16 thoughts on “NW 19th Avenue, 1962

  1. ‘59 or ‘60 Chevrolet facing south and a Buick parked facing west (I think). S & H Green Stamps! My mother did some of her Christmas shopping with those!

  2. Remember seeing those Fire pull boxes all over town, Wonder if it was tripped when the power pole was damaged.

  3. Hi,
    I have discovered the “Nineteenth Street” book too! Definitely a favorite.
    There is another one by Richard Marlitt, “Matters Of Proportion”, about the residential architecture of Whidden & Lewis.


  4. I remember the S&H Green Stamps. As a small kid my dad would always let me lick and stick them in the booklet. As I got older I was scared to tell the kids at school because I thought they would bully me for being on food stamps. Until he explained the difference.

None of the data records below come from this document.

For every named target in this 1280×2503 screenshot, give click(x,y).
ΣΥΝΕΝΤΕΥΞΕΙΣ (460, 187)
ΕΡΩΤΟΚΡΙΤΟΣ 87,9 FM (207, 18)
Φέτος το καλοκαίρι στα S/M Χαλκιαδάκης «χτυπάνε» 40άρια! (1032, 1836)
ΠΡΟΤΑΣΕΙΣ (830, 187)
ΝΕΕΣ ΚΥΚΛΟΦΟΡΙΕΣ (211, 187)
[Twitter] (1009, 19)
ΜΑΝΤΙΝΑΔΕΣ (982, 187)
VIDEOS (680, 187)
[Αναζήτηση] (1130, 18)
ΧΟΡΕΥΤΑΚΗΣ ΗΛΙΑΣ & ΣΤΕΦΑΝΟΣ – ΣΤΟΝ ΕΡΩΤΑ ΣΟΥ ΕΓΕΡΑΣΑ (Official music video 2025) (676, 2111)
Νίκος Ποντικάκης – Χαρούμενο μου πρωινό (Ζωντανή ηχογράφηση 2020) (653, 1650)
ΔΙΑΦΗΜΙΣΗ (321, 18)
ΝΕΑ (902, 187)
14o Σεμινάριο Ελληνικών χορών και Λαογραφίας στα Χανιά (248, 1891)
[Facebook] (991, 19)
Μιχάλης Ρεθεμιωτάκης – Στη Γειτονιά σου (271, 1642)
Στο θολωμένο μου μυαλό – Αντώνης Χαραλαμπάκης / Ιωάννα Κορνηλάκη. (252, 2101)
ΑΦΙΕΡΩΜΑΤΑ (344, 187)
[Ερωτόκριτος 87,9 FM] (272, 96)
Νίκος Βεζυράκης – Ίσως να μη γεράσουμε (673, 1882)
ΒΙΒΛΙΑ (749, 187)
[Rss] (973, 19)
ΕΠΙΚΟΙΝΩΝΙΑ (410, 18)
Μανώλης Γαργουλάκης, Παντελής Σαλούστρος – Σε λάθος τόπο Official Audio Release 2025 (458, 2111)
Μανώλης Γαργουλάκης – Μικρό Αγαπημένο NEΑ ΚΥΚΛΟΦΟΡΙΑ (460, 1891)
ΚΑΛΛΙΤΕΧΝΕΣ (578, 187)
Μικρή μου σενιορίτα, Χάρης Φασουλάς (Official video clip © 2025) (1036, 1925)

  5. Late afternoon of the Columbus Day Storm my dad was parked in front of the old Neighborhood House in South Portland (2nd & Wood) waiting to pick up my sister from dance class. The winds were blowing like a gale, and when huge branches and whole tree limbs started blowing down the street from Lair Hill Park, he realized how dangerous this storm was. So he ran into the building, got my sis, and somehow they made it out Barbur Blvd. and through the West Hills, dodging downed trees and even telephone poles to where we lived. It was one wild ride and sis has never forgotten it.

  6. Today a storm of that magnitude would cripple the Portland area for weeks just because there is probably 3 to 4 times the number of trees now. And lots more people to be endangered and more buildings and houses to be damaged. We were lucky it was mild weather after the storm, it was almost spring like. It would have been a lot worse had the weather turned cold. Cleanup continued way into summer after the Columbus Day Storm

  7. What I remember is how nice the weather was the few days after the storm, sound of chain saws, no power, my Dad going out to the 53 Pontiac to listen to the radio news reports, neighbor lady bringing over her electric coffee pot forgetting that it had to be plugged in, debris flying by the windows…I could go on and on.

  8. Joan and Billy — re: Nineteenth Street by Richard Marlitt — there are 14 copies of the 1978 edition (and a few of the 1968 edition) available from the Multnomah County Public Library. As I write this, 11 copies of the 1978 edition are available, so lots of us VP readers in the Portland area can borrow a copy!

  9. I remember my mother cooking on the Coleman stove inside during the five days without power–I’m lucky to be here! My sister took cold showers, but I wasn’t about to.

  10. The building on the left in the California style was designed by Portland architect
    for Warner Bros and constructed in 1932. This was the location where Warner Bros. distributed movies throughout the Northwest. My office was in that building off the service drive that separated the two buildings. I was there from 1968 to 1974.